I don't like dogs. At least, I don't like small dogs. Labs and collies and huskies and the like are all right by me as long as they stay outside. And other canines don't bother me: I'm cool with wolves and foxes, and am downright fond of coyotes. But your spaniels, your setters, your beagles and boxers, your mastiffs, your terriers, your poodles and pugs, your schnauzers and shihtzus, your hounds of all descriptions, your bulldogs and weiner dogs and especially your little rat dogs... forget it. Just instinctive revulsion. One of the worst parts of having a job that takes me out to different people's homes is ringing the doorbell for the first time and hearing that frenzied "yip! yip! yip!" in response. Aw, shit. Gotta deal with this.

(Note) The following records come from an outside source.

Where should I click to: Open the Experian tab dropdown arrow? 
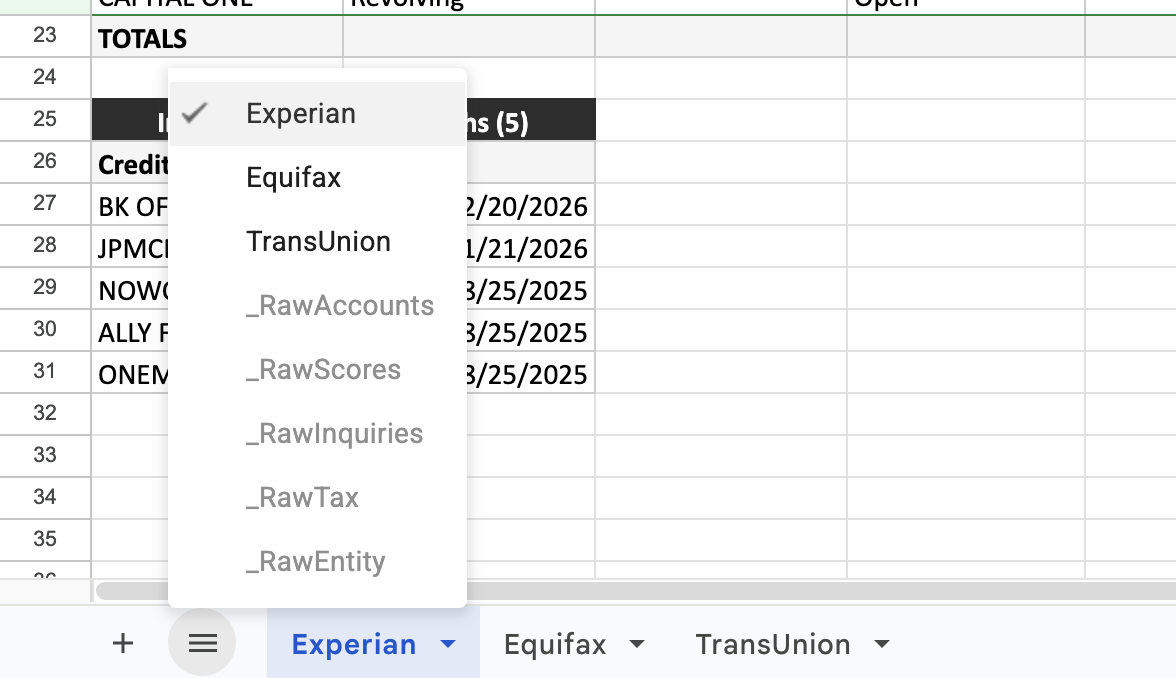tap(447, 645)
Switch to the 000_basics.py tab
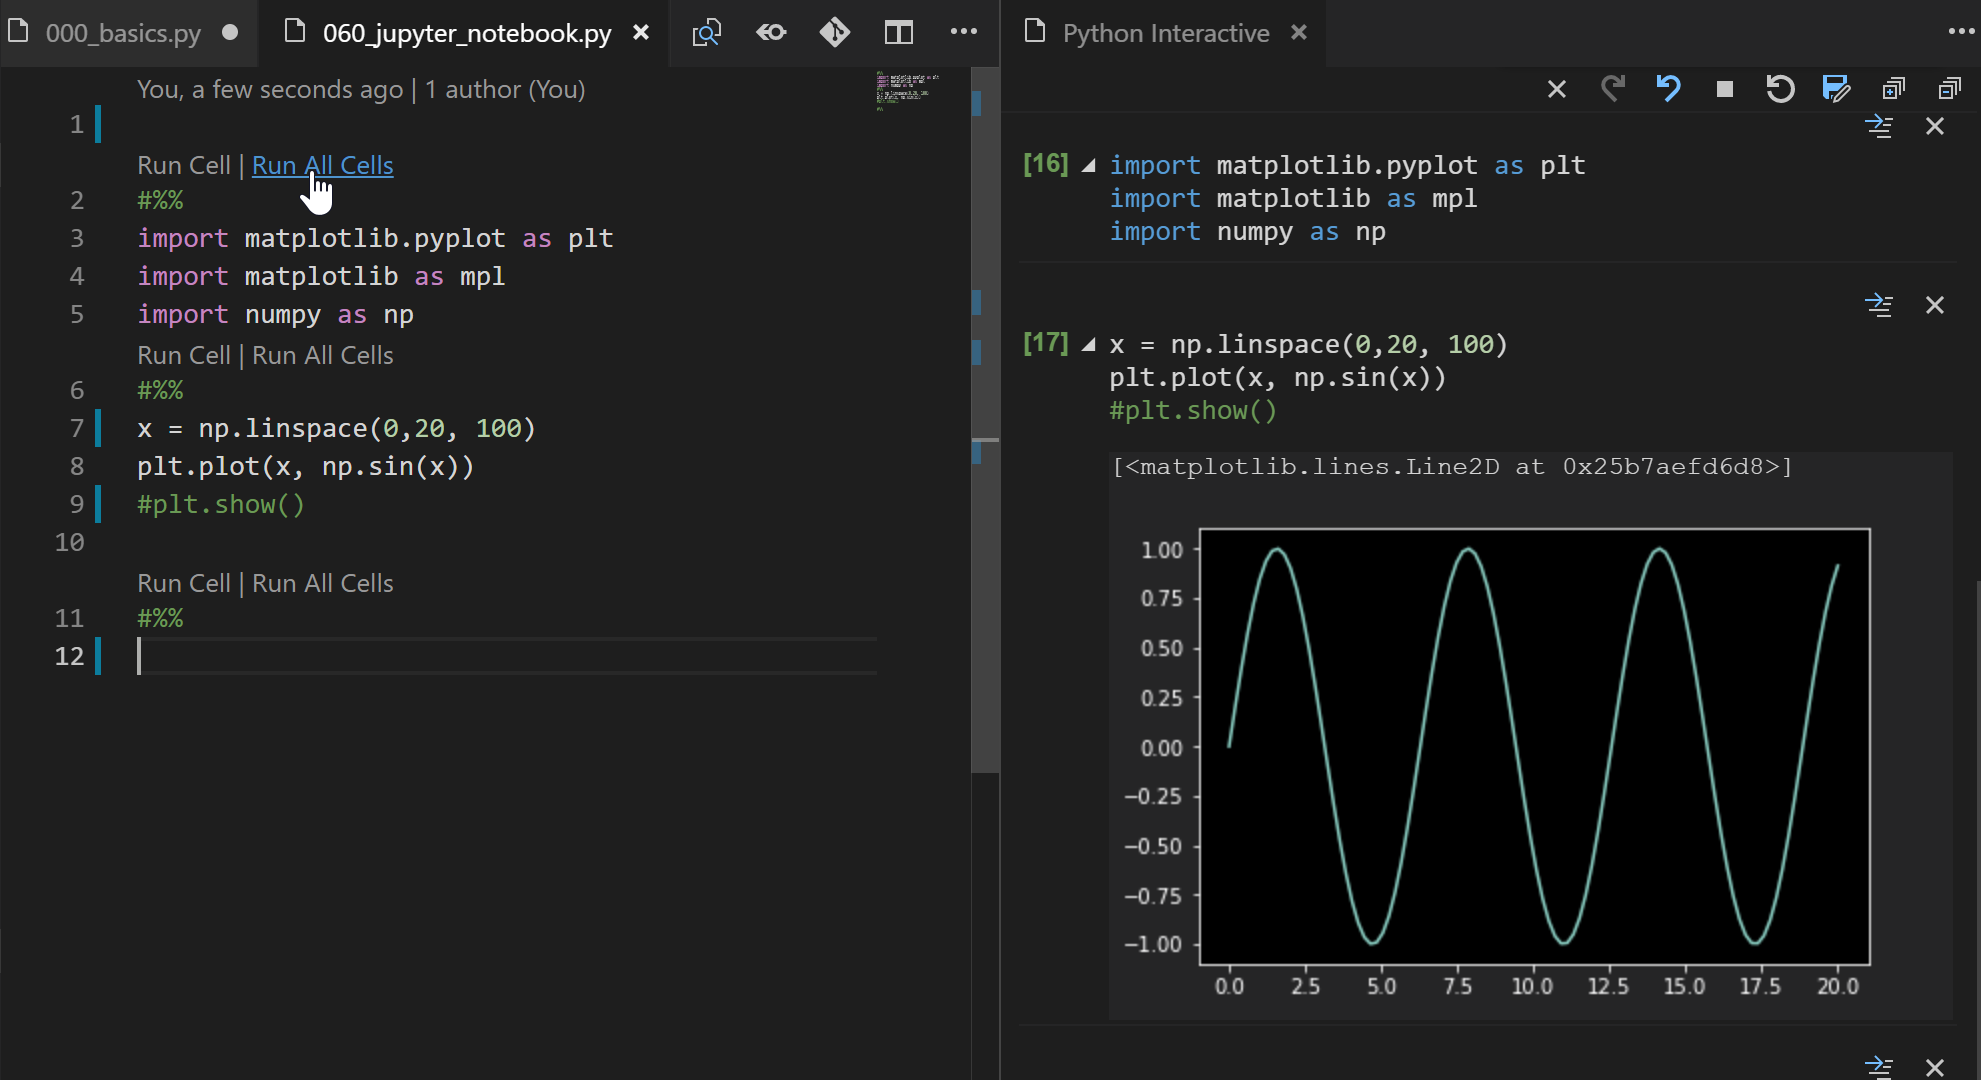 tap(122, 32)
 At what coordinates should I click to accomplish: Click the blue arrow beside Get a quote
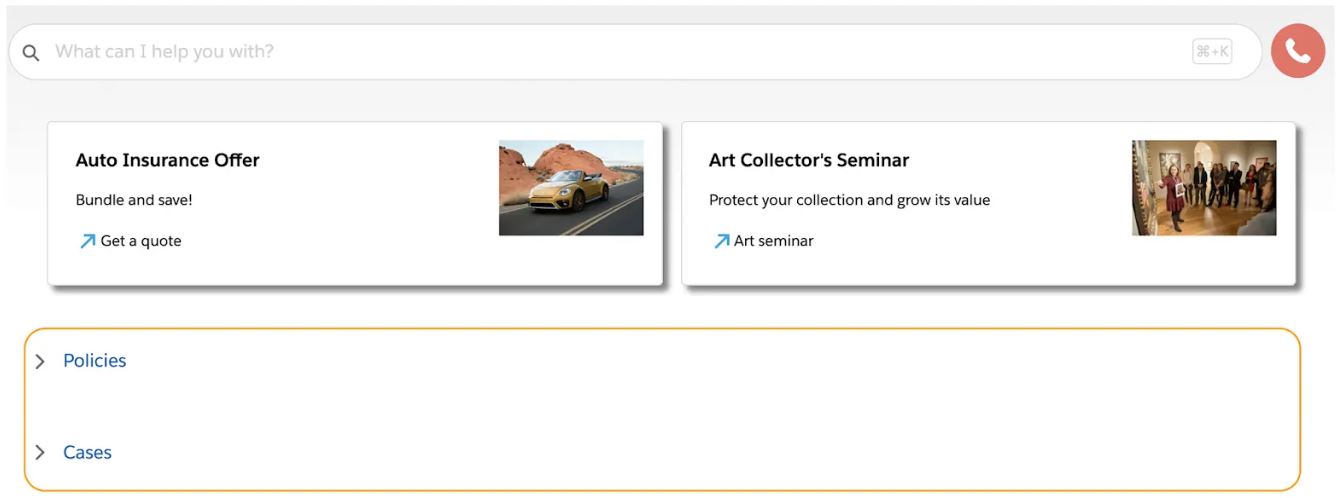click(x=88, y=241)
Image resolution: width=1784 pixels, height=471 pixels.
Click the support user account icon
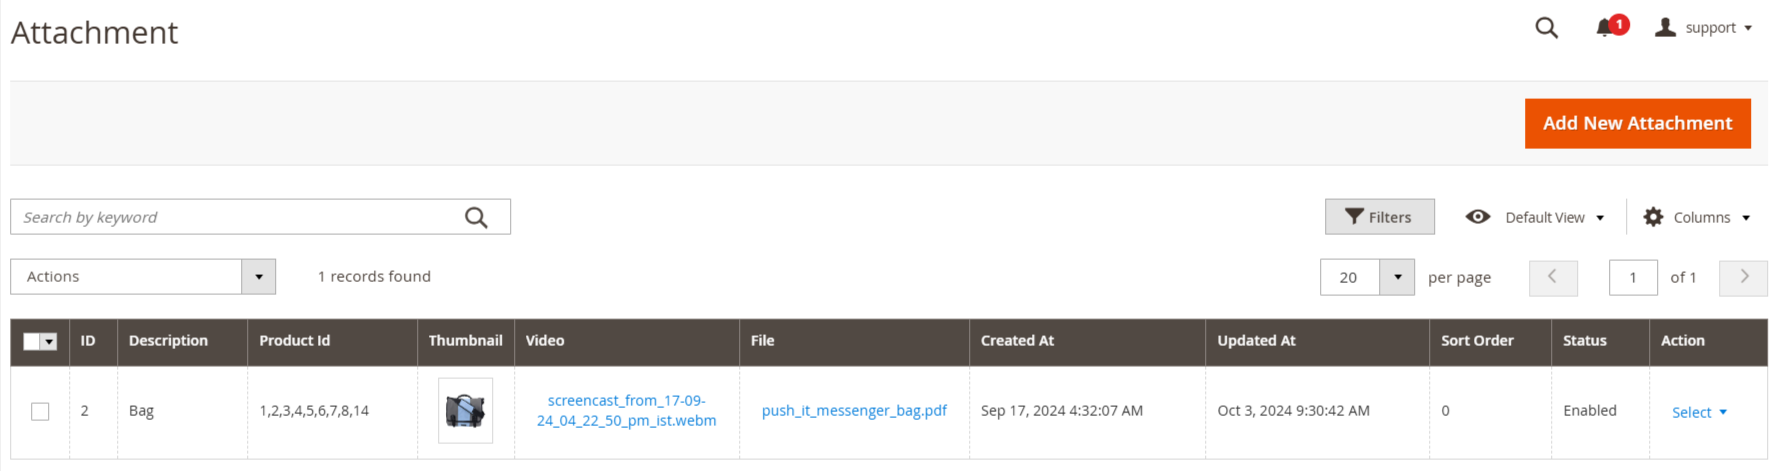pos(1665,28)

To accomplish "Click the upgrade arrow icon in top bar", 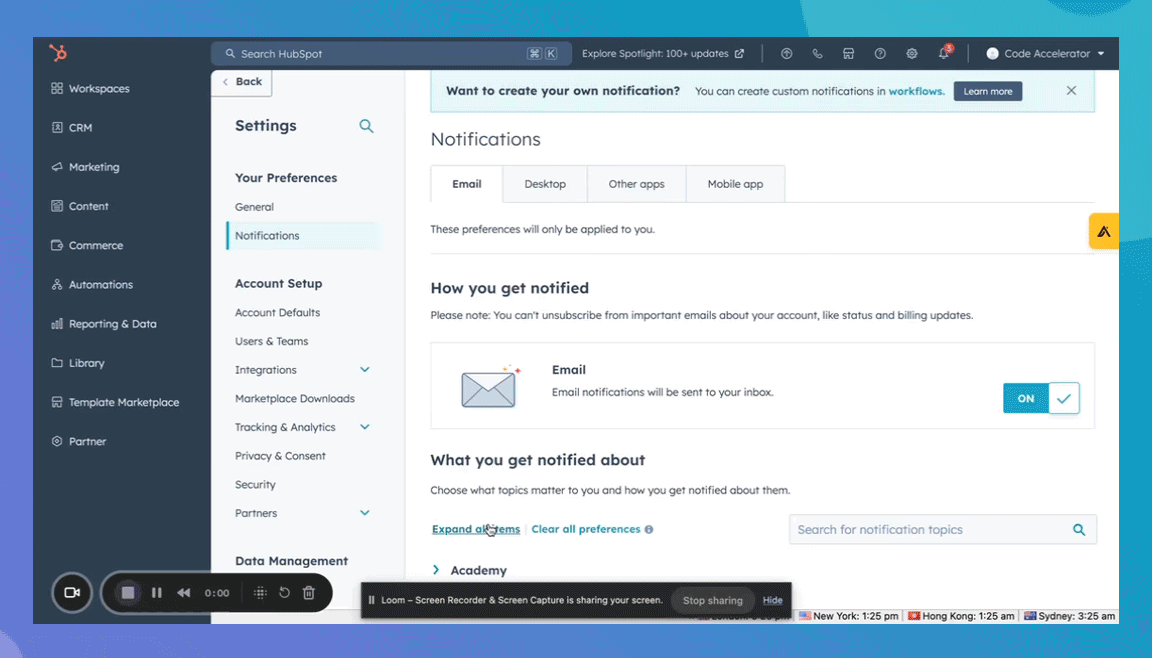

I started this article at the beginning of July, figuring I'd keeping adding movies to it and post when it reached a respectable length, but I've been really busy and here it is the end of the month already. In the meantime, dogs have been in the news, as a bunch of fundies are protesting plans to build a mosque down in Temecula. They announced a rally and urged teabaggers to come and bring Bibles, flags, and dogs. Why dogs? Because "The Islam's" [sic] "hate dogs!" The liberal blogs had a chuckle over that one. Silly xenophobes with their wacky generalizations! But...

...while I'm not one of them there "Islam's," my father is. When I was born, he'd been living in the U.S. for less time than I've been living in this apartment. And in retrospect, I gather that the compromise he'd worked out with my white American mother went something like this: our household would be a pretty mainstream American household up to the point that it directly transgressed against the culture in which he'd been raised. That really meant only two things: no pork, and no dogs. And so while I don't consider dogs ritually unclean or anything, I never became accustomed to them. I find their behavior and the appearance of most breeds repulsive, and am kind of horrified by the idea of having one in my house.

A story: I once had a student who had a pet snake. She said that the snake was sick and that she therefore had to keep an eye on it while we had our tutoring sessions, so every week I got to spent an hour and a half trying to convey the finer points of the GRE while a fucking serpent came slithering at me over and over again. When I tell this story people tend to shudder and remark upon how presumptuous she was to think that someone else would be as comfortable around her snake as she was. The thing is, I feel pretty much exactly the same way about dogs as I do about snakes. But when I tell similar stories about dogs, suddenly I'm a big jerk for not liking dogs. It's okay for people not to like everything you like!

Anyway, one of the nice things about having my own site rather than writing these things for some sort of media outlet is that I'm free to say, "I gave up on this movie after half an hour because I couldn't take any more of the fucking little rat dog."